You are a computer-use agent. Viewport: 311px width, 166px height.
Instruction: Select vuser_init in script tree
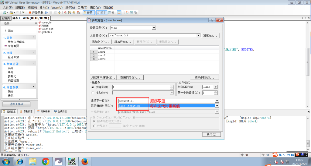click(46, 23)
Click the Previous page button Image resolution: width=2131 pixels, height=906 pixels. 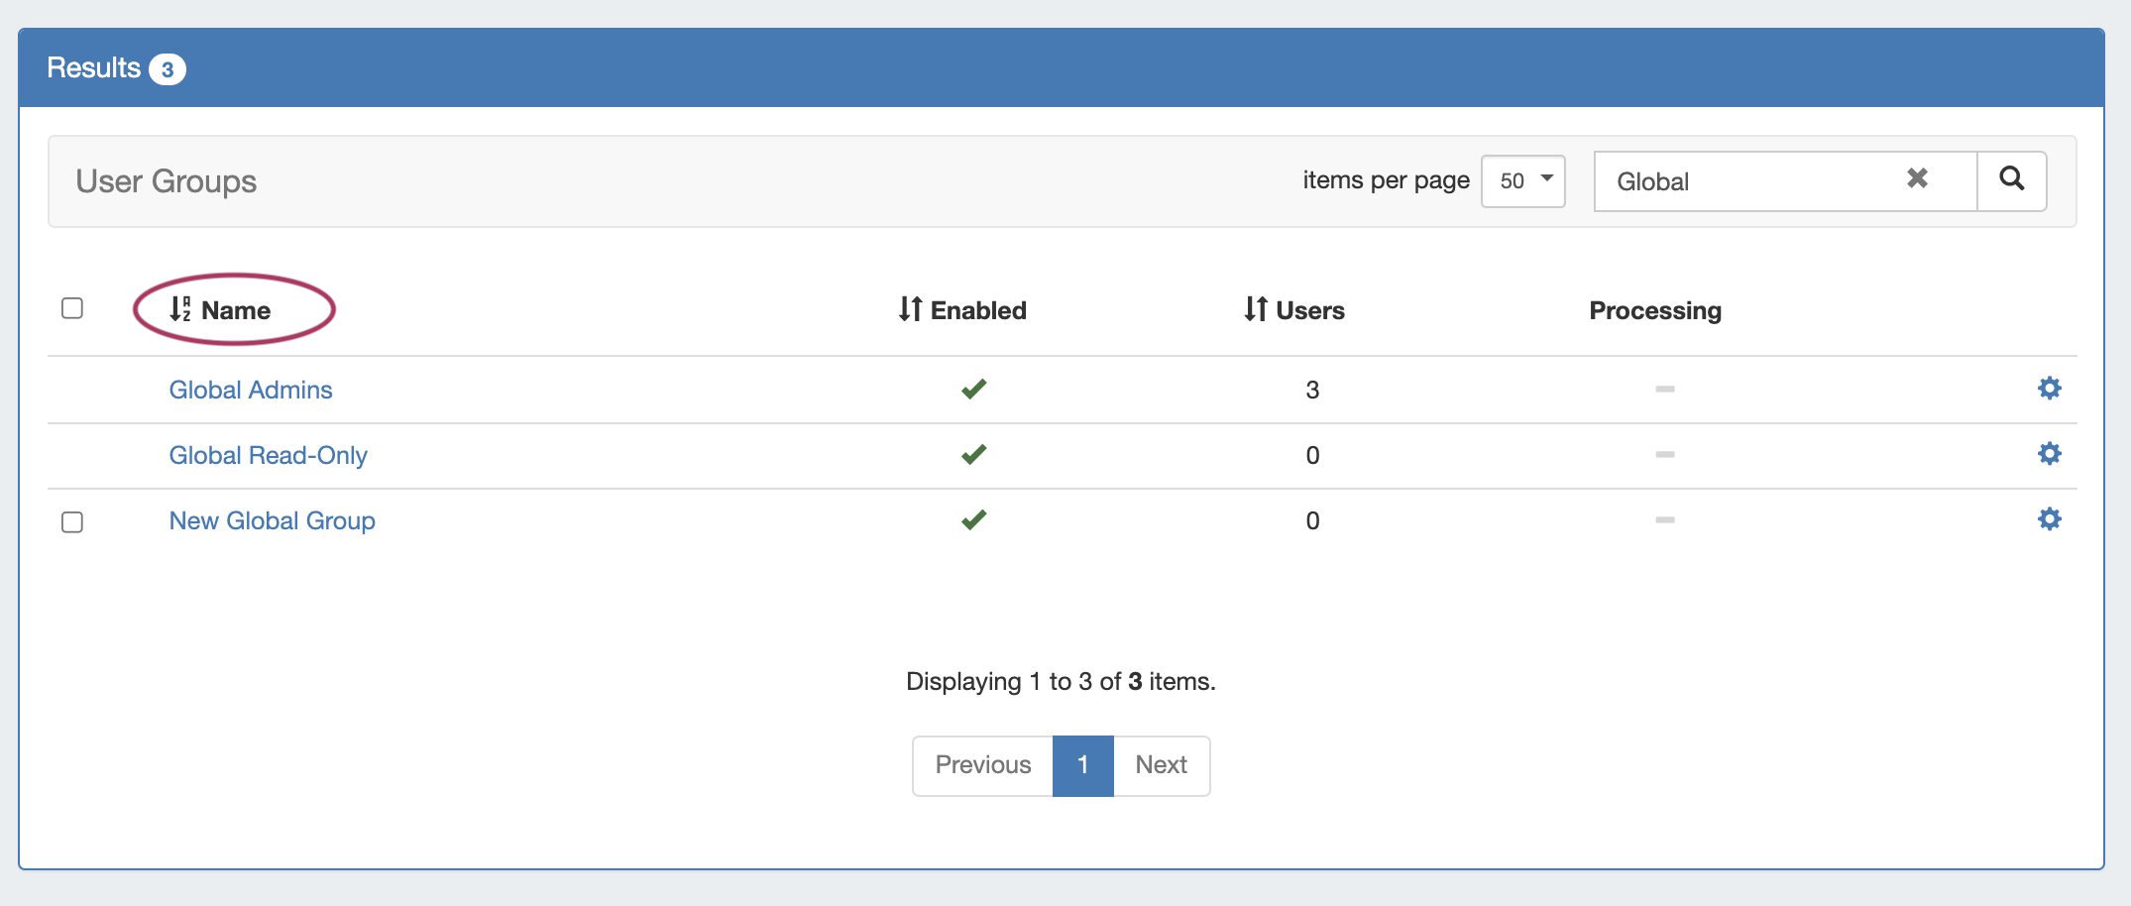tap(982, 765)
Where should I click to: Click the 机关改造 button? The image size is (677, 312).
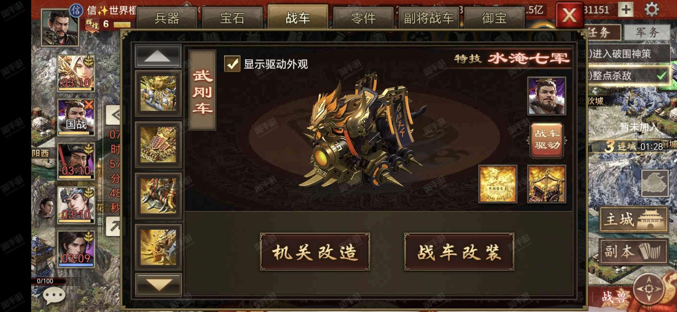[315, 252]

------------------------------------------------

## Exercise
Leave the pictures aside. Set down exactly the lines from the one with "Where should I" through the final line of the listing above.

## Output of the task
Where should I click to: Click the 机关改造 button? The image size is (677, 312).
[315, 252]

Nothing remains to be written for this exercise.